Trump Administration Drafts Order Requiring Public Release of AI Models Before Deployment

The Trump administration is drafting an executive order that would require AI developers to make their models publicly accessible before they can be deployed. The directive, still under internal review, would mark a significant shift in how the federal government controls artificial intelligence — moving oversight from scattered agency rules to a centralized framework.

What the Order Would Require

Under the draft order, companies and research labs building advanced AI systems would have to release details about the model's access — including who can use it and under what conditions — before it goes live. The requirement would apply to any model that meets a yet-to-be-defined threshold of capability. The goal, according to people familiar with the document, is to ensure that regulators and the public can examine a system before it reaches the market, rather than after problems emerge.

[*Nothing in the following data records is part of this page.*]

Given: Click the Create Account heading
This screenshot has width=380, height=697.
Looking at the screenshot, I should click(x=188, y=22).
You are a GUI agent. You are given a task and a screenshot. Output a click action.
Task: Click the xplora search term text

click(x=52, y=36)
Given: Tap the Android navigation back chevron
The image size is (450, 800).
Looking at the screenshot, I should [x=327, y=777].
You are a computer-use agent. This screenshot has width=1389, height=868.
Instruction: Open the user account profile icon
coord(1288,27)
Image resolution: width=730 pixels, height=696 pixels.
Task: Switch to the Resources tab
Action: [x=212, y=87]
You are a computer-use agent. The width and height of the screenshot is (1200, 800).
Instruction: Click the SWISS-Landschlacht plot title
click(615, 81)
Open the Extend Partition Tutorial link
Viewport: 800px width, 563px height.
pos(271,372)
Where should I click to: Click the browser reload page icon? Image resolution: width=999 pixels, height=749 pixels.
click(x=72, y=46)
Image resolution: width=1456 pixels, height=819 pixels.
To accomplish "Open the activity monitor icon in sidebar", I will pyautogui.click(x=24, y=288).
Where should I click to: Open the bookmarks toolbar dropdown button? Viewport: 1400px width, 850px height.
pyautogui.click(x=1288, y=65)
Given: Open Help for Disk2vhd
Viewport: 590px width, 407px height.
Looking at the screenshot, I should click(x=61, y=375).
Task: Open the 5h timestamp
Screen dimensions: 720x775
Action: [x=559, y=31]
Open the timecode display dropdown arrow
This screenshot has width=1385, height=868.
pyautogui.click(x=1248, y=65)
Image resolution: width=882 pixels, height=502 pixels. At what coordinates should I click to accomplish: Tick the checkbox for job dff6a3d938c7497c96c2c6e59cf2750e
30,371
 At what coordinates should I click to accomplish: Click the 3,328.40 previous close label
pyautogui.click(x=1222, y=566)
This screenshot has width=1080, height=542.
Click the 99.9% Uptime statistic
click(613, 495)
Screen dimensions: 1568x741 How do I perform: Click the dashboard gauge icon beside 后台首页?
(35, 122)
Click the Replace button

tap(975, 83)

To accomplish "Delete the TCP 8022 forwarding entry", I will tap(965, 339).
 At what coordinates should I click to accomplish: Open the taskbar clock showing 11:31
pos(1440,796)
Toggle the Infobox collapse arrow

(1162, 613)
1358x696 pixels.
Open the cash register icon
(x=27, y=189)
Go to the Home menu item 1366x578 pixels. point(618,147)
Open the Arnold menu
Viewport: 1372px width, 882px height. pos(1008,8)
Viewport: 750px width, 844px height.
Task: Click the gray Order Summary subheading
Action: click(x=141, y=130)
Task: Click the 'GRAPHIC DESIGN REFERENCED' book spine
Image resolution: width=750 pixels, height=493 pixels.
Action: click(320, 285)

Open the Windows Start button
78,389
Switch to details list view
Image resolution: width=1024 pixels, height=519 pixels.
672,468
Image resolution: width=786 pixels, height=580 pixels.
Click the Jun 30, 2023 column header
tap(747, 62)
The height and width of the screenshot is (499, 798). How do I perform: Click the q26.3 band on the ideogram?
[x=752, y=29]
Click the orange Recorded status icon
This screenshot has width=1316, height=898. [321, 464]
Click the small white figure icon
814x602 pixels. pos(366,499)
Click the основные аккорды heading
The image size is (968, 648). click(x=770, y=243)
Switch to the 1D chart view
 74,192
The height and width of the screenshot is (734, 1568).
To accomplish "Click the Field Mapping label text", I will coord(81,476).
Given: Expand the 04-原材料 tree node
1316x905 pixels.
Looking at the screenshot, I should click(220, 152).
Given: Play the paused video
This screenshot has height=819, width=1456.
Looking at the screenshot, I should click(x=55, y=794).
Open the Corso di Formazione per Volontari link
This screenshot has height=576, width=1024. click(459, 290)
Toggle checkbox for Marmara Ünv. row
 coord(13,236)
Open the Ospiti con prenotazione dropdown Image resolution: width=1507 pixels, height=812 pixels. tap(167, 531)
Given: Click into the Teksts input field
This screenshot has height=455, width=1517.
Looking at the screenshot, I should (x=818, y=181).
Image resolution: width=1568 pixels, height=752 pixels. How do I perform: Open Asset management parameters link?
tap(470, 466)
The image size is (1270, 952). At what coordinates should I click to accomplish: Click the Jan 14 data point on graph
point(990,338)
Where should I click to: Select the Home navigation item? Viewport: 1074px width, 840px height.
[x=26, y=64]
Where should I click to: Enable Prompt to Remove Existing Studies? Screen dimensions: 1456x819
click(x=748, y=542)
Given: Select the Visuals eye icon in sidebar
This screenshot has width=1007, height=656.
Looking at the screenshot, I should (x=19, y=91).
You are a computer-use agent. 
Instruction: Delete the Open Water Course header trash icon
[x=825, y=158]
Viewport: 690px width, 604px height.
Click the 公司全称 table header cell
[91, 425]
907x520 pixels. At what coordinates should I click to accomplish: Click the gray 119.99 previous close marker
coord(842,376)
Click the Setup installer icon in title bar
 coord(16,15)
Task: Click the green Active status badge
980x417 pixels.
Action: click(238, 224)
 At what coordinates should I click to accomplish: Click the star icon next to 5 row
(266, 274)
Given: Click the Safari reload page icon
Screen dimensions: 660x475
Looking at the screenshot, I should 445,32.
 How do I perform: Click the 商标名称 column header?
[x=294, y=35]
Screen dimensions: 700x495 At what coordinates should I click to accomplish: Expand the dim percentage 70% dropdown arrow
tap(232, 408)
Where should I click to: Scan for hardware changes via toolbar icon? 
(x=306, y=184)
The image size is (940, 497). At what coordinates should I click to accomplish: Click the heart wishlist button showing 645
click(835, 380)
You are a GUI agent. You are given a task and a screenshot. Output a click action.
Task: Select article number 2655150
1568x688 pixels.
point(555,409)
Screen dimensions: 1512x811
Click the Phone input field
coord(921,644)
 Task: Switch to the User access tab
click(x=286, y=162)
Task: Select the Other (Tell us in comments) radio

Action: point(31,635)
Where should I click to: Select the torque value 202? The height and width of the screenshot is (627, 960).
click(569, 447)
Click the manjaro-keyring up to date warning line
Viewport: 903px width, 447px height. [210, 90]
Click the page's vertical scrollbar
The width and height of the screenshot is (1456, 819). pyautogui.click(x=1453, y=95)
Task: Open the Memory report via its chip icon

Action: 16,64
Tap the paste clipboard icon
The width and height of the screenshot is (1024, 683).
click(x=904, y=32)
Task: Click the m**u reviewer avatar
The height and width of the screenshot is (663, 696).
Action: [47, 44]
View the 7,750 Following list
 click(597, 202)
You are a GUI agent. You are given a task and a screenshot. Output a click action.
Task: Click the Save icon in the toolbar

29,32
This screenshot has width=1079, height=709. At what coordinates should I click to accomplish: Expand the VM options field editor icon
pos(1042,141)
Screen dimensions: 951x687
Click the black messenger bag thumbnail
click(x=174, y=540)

Potential Impact on Innovation

The order could slow down some deployments by adding a review step before release. Smaller startups, which often move faster than large incumbents, may find the requirement harder to meet. Large technology companies with legal and compliance teams already in place could adapt more easily, potentially widening the gap between the biggest players and everyone else.

State Autonomy and the Balance of Power

A centralized AI governance system would reduce the ability of individual states to set their own rules. California, for example, has been moving toward its own AI transparency laws; a federal order could preempt or override those efforts. Supporters of the order argue that a single national standard prevents a patchwork of conflicting state laws. Critics say it concentrates too much decision-making in Washington and could stifle experimentation at the state level.

The order also touches on the balance of power in digital markets. By requiring public access details, the federal government would gain leverage over how AI models are distributed and used. That could affect everything from cloud computing contracts to the availability of open-source models.

Next Steps and Unresolved Questions

The White House has not set a date for the order's release, but the draft is circulating among federal agencies for comment. Key questions remain unanswered: what threshold of capability triggers the requirement, how long the public review period will last, and whether the order will include exemptions for national security or proprietary research. Until those details are settled, the full effect of the order — on innovation, state rights, and market competition — remains unclear.